_What the task requires_
Rewrite every item below with each occurrence of "GUI agent" changed to "interface agent", keeping everything else identical.
----- Supplied data
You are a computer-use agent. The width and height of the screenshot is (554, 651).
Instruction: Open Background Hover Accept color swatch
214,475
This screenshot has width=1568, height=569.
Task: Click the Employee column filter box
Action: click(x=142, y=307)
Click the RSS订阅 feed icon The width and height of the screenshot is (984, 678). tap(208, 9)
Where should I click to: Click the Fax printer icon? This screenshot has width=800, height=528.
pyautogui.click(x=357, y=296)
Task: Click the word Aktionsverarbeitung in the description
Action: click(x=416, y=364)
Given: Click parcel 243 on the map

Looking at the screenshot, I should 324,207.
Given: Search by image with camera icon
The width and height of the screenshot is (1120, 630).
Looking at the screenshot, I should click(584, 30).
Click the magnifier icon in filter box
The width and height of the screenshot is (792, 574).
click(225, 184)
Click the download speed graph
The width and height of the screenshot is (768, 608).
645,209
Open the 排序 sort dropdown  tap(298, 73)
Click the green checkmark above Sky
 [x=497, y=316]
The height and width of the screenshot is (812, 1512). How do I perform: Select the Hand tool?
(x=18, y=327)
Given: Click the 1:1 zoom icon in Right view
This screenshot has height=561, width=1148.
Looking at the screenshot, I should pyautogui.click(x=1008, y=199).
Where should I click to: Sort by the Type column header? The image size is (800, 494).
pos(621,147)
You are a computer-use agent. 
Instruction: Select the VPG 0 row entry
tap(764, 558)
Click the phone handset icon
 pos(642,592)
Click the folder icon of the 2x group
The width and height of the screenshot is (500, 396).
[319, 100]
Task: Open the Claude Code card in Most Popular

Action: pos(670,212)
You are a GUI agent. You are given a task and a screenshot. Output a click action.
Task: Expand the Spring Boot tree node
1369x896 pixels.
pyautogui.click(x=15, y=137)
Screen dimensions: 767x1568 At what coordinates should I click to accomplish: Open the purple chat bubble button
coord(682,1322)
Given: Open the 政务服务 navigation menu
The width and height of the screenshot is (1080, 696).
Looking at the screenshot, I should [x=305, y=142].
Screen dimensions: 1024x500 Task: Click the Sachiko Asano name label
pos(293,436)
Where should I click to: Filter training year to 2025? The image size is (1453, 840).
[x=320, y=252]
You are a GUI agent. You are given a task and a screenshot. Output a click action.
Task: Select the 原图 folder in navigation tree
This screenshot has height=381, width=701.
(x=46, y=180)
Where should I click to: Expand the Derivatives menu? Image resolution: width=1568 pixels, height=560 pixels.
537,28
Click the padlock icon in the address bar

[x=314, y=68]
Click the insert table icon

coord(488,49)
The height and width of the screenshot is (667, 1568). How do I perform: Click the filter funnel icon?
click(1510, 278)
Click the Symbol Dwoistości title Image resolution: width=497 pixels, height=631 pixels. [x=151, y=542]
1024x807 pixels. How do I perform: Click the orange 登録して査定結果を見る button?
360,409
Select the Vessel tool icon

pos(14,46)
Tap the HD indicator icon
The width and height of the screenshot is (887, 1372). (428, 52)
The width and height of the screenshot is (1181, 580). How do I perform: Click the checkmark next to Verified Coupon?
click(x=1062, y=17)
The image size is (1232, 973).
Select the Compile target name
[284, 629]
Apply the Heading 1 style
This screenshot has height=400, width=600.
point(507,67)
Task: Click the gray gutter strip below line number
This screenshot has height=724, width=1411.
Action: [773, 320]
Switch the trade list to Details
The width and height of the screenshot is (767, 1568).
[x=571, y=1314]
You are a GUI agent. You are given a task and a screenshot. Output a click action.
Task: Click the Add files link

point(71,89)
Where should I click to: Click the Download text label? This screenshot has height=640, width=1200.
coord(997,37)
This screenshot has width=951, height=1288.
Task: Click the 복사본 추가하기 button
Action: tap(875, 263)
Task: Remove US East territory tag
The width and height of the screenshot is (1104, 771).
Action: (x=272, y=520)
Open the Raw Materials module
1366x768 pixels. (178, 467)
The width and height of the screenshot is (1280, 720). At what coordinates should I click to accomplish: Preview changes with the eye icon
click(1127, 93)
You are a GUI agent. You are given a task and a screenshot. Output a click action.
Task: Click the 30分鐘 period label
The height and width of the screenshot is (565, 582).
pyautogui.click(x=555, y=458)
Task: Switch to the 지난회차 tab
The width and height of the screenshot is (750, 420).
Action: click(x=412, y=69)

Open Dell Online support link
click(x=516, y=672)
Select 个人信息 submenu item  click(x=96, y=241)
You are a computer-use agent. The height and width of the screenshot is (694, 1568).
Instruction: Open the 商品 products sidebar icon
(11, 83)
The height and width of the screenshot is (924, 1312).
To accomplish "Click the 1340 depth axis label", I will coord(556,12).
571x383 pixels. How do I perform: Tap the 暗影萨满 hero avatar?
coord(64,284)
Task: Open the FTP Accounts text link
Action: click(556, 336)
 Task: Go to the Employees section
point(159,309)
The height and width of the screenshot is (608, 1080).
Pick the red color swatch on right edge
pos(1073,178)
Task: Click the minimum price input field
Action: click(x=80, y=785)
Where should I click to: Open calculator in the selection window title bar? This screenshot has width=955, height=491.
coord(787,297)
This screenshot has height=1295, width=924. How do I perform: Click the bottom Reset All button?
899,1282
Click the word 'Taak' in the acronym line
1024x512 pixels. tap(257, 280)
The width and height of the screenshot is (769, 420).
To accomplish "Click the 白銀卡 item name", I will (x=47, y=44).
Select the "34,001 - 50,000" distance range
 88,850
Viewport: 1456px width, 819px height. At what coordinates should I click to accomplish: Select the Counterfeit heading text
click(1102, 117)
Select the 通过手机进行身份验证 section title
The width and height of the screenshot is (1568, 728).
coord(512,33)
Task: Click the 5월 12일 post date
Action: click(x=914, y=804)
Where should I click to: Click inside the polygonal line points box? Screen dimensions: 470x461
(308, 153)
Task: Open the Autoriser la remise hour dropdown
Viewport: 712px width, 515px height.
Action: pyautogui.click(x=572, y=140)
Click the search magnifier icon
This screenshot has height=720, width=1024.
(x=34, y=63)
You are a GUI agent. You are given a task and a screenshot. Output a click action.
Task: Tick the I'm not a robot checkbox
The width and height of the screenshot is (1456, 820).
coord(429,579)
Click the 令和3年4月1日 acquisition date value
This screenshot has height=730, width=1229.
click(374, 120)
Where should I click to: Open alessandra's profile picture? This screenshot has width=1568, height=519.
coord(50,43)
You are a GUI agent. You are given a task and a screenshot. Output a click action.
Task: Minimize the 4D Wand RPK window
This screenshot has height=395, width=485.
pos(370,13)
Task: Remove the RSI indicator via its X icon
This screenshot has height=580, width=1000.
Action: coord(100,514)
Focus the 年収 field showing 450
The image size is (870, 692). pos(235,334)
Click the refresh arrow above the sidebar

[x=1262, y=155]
----------
_Solution for this problem_
You are a computer-use agent. The width and height of the screenshot is (554, 651).
Instruction: Open Background Hover Accept color swatch
214,475
This screenshot has width=1568, height=569.
Task: Click the Employee column filter box
Action: click(x=142, y=307)
Click the RSS订阅 feed icon The width and height of the screenshot is (984, 678). tap(208, 9)
Where should I click to: Click the Fax printer icon? This screenshot has width=800, height=528.
pyautogui.click(x=357, y=296)
Task: Click the word Aktionsverarbeitung in the description
Action: click(x=416, y=364)
Given: Click parcel 243 on the map

Looking at the screenshot, I should 324,207.
Given: Search by image with camera icon
The width and height of the screenshot is (1120, 630).
Looking at the screenshot, I should click(584, 30).
Click the magnifier icon in filter box
The width and height of the screenshot is (792, 574).
click(225, 184)
Click the download speed graph
The width and height of the screenshot is (768, 608).
645,209
Open the 排序 sort dropdown  tap(298, 73)
Click the green checkmark above Sky
 [x=497, y=316]
The height and width of the screenshot is (812, 1512). How do I perform: Select the Hand tool?
(x=18, y=327)
Given: Click the 1:1 zoom icon in Right view
This screenshot has height=561, width=1148.
Looking at the screenshot, I should pyautogui.click(x=1008, y=199).
Where should I click to: Sort by the Type column header? The image size is (800, 494).
pos(621,147)
You are a computer-use agent. 
Instruction: Select the VPG 0 row entry
tap(764, 558)
Click the phone handset icon
 pos(642,592)
Click the folder icon of the 2x group
The width and height of the screenshot is (500, 396).
[319, 100]
Task: Open the Claude Code card in Most Popular

Action: pos(670,212)
You are a interface agent. You are given a task and a screenshot. Output a click action.
Task: Expand the Spring Boot tree node
1369x896 pixels.
pyautogui.click(x=15, y=137)
Screen dimensions: 767x1568 At what coordinates should I click to accomplish: Open the purple chat bubble button
coord(682,1322)
Given: Open the 政务服务 navigation menu
The width and height of the screenshot is (1080, 696).
Looking at the screenshot, I should [x=305, y=142].
Screen dimensions: 1024x500 Task: Click the Sachiko Asano name label
pos(293,436)
Where should I click to: Filter training year to 2025? The image size is (1453, 840).
[x=320, y=252]
You are a interface agent. You are given a task and a screenshot. Output a click action.
Task: Select the 原图 folder in navigation tree
This screenshot has height=381, width=701.
(x=46, y=180)
Where should I click to: Expand the Derivatives menu? Image resolution: width=1568 pixels, height=560 pixels.
537,28
Click the padlock icon in the address bar

[x=314, y=68]
Click the insert table icon

coord(488,49)
The height and width of the screenshot is (667, 1568). How do I perform: Click the filter funnel icon?
click(1510, 278)
Click the Symbol Dwoistości title Image resolution: width=497 pixels, height=631 pixels. [x=151, y=542]
1024x807 pixels. How do I perform: Click the orange 登録して査定結果を見る button?
360,409
Select the Vessel tool icon

pos(14,46)
Tap the HD indicator icon
The width and height of the screenshot is (887, 1372). (428, 52)
The width and height of the screenshot is (1181, 580). How do I perform: Click the checkmark next to Verified Coupon?
click(x=1062, y=17)
The image size is (1232, 973).
Select the Compile target name
[284, 629]
Apply the Heading 1 style
This screenshot has height=400, width=600.
point(507,67)
Task: Click the gray gutter strip below line number
This screenshot has height=724, width=1411.
Action: [773, 320]
Switch the trade list to Details
The width and height of the screenshot is (767, 1568).
[x=571, y=1314]
You are a interface agent. You are given a task and a screenshot. Output a click action.
Task: Click the Add files link

point(71,89)
Where should I click to: Click the Download text label? This screenshot has height=640, width=1200.
coord(997,37)
This screenshot has width=951, height=1288.
Task: Click the 복사본 추가하기 button
Action: tap(875, 263)
Task: Remove US East territory tag
The width and height of the screenshot is (1104, 771).
Action: (x=272, y=520)
Open the Raw Materials module
1366x768 pixels. (178, 467)
The width and height of the screenshot is (1280, 720). At what coordinates should I click to accomplish: Preview changes with the eye icon
click(1127, 93)
You are a interface agent. You are given a task and a screenshot. Output a click action.
Task: Click the 30分鐘 period label
The height and width of the screenshot is (565, 582).
pyautogui.click(x=555, y=458)
Task: Switch to the 지난회차 tab
The width and height of the screenshot is (750, 420).
Action: click(x=412, y=69)

Open Dell Online support link
click(x=516, y=672)
Select 个人信息 submenu item  click(x=96, y=241)
You are a computer-use agent. The height and width of the screenshot is (694, 1568).
Instruction: Open the 商品 products sidebar icon
(11, 83)
The height and width of the screenshot is (924, 1312).
To accomplish "Click the 1340 depth axis label", I will coord(556,12).
571x383 pixels. How do I perform: Tap the 暗影萨满 hero avatar?
coord(64,284)
Task: Open the FTP Accounts text link
Action: click(556, 336)
 Task: Go to the Employees section
point(159,309)
The height and width of the screenshot is (608, 1080).
Pick the red color swatch on right edge
pos(1073,178)
Task: Click the minimum price input field
Action: click(x=80, y=785)
Where should I click to: Open calculator in the selection window title bar? This screenshot has width=955, height=491.
coord(787,297)
This screenshot has height=1295, width=924. How do I perform: Click the bottom Reset All button?
899,1282
Click the word 'Taak' in the acronym line
1024x512 pixels. tap(257, 280)
The width and height of the screenshot is (769, 420).
To accomplish "Click the 白銀卡 item name", I will (x=47, y=44).
Select the "34,001 - 50,000" distance range
 88,850
Viewport: 1456px width, 819px height. At what coordinates should I click to accomplish: Select the Counterfeit heading text
click(1102, 117)
Select the 通过手机进行身份验证 section title
The width and height of the screenshot is (1568, 728).
coord(512,33)
Task: Click the 5월 12일 post date
Action: click(x=914, y=804)
Where should I click to: Click inside the polygonal line points box? Screen dimensions: 470x461
(308, 153)
Task: Open the Autoriser la remise hour dropdown
Viewport: 712px width, 515px height.
Action: pyautogui.click(x=572, y=140)
Click the search magnifier icon
This screenshot has height=720, width=1024.
(x=34, y=63)
You are a interface agent. You are given a task and a screenshot. Output a click action.
Task: Tick the I'm not a robot checkbox
The width and height of the screenshot is (1456, 820).
coord(429,579)
Click the 令和3年4月1日 acquisition date value
This screenshot has height=730, width=1229.
click(374, 120)
Where should I click to: Open alessandra's profile picture? This screenshot has width=1568, height=519.
coord(50,43)
You are a interface agent. You are given a task and a screenshot. Output a click action.
Task: Minimize the 4D Wand RPK window
This screenshot has height=395, width=485.
pos(370,13)
Task: Remove the RSI indicator via its X icon
This screenshot has height=580, width=1000.
Action: coord(100,514)
Focus the 年収 field showing 450
The image size is (870, 692). pos(235,334)
Click the refresh arrow above the sidebar

[x=1262, y=155]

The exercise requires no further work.